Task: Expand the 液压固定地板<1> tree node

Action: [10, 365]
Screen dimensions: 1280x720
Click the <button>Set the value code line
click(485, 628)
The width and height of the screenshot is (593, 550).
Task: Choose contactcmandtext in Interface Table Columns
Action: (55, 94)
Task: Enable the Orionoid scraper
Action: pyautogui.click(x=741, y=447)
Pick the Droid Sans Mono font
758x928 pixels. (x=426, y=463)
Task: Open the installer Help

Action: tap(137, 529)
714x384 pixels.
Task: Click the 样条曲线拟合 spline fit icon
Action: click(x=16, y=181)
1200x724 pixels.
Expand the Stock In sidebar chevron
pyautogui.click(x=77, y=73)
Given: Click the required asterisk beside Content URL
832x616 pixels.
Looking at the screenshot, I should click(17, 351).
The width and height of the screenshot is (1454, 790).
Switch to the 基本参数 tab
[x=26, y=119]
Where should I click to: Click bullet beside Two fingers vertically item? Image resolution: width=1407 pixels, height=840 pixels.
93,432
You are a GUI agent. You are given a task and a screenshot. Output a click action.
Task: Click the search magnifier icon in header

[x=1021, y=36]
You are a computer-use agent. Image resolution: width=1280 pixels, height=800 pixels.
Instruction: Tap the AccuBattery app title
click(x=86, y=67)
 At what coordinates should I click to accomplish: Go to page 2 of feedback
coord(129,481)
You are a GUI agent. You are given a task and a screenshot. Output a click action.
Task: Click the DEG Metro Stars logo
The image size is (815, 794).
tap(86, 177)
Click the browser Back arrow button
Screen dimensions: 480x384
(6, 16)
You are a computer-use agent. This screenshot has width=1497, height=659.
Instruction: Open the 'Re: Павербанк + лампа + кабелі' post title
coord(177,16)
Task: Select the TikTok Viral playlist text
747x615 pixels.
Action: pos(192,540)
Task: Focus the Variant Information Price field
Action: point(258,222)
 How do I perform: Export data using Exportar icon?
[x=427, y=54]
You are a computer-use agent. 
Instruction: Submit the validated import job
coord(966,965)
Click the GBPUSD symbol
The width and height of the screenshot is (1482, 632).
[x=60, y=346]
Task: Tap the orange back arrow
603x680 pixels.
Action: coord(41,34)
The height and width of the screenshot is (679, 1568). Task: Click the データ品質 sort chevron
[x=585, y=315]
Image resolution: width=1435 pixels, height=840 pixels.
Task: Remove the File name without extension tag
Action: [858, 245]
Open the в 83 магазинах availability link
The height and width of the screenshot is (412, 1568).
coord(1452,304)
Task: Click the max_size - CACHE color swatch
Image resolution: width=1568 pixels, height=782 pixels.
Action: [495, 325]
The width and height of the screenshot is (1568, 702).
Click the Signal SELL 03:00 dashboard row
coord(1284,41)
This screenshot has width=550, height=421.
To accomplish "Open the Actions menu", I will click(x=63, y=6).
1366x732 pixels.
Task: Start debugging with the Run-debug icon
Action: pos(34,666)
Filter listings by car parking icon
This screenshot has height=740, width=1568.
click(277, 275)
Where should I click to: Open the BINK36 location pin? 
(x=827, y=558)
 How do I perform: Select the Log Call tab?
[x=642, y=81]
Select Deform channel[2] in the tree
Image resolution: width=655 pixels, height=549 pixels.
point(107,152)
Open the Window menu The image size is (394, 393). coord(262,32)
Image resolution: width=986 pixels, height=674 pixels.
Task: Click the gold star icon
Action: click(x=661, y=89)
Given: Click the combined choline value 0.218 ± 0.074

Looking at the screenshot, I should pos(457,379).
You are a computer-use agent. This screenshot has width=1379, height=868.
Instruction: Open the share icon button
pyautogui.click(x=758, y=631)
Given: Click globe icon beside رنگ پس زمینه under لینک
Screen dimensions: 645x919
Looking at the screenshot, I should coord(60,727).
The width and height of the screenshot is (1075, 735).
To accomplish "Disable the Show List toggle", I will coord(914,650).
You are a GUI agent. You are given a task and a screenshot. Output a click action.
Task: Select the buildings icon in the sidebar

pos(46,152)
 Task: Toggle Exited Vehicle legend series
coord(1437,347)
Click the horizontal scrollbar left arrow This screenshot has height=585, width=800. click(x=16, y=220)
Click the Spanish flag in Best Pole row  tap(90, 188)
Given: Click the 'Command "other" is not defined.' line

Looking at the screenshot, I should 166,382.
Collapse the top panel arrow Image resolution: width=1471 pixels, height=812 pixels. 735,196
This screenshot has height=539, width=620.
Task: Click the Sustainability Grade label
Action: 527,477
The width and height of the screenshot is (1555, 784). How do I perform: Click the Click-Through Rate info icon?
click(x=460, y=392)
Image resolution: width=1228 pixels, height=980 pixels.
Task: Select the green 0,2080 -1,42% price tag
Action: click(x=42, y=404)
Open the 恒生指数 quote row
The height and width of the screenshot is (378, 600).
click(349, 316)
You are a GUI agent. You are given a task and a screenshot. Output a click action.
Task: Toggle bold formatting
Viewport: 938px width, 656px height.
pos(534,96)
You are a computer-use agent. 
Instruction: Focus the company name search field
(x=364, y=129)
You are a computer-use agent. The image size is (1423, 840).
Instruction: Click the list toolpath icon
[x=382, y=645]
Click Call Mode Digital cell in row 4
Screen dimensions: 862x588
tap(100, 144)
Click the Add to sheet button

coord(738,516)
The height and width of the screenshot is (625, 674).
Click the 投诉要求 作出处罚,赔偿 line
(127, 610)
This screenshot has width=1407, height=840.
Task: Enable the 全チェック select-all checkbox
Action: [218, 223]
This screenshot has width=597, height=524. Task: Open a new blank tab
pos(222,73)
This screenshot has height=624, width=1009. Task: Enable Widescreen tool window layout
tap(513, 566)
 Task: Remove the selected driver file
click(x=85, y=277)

★ ★ ★ ★ ★ ★ ★

| What you will do |
Go line by line through the records and copy those that contain the word "computer".

| Reply to the task |
You are a computer-use agent. Image resolution: width=1280 pixels, height=800 pixels.
You are a computer-use agent. This screenshot has width=1497, height=659.
You are a computer-use agent. 
You are a computer-use agent. This screenshot has width=1379, height=868.
You are a computer-use agent. 
You are a computer-use agent. The image size is (1423, 840).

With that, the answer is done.